→ **Exercise brief**:
Return exactly the span of lines in the following data that opens with the line containing "Task: Open the 予算 filter dropdown" and closes with the line containing "Click the XIAOMI IntelME driver device icon". Include nothing else.

→ **Data to use**:

+++

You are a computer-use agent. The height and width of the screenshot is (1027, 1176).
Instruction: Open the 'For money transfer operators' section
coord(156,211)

+++

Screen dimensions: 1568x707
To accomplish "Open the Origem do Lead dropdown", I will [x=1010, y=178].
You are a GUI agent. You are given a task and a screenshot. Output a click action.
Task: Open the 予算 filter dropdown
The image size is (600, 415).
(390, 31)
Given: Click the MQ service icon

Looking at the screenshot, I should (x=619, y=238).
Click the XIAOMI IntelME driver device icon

+++

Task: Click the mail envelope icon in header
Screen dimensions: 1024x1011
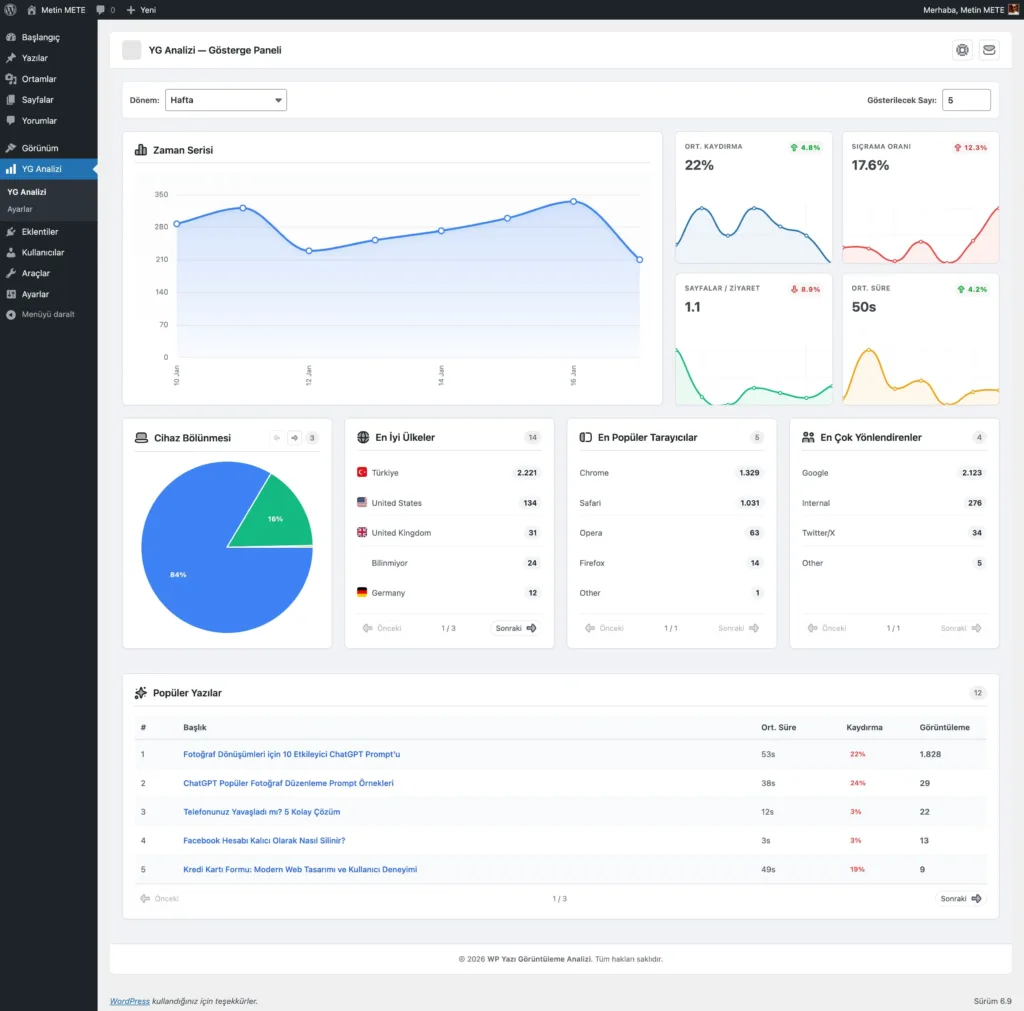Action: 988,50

+++

→ **Solution**:
Task: Open the 予算 filter dropdown
The image size is (600, 415).
(390, 31)
Given: Click the MQ service icon

Looking at the screenshot, I should (x=619, y=238).
Click the XIAOMI IntelME driver device icon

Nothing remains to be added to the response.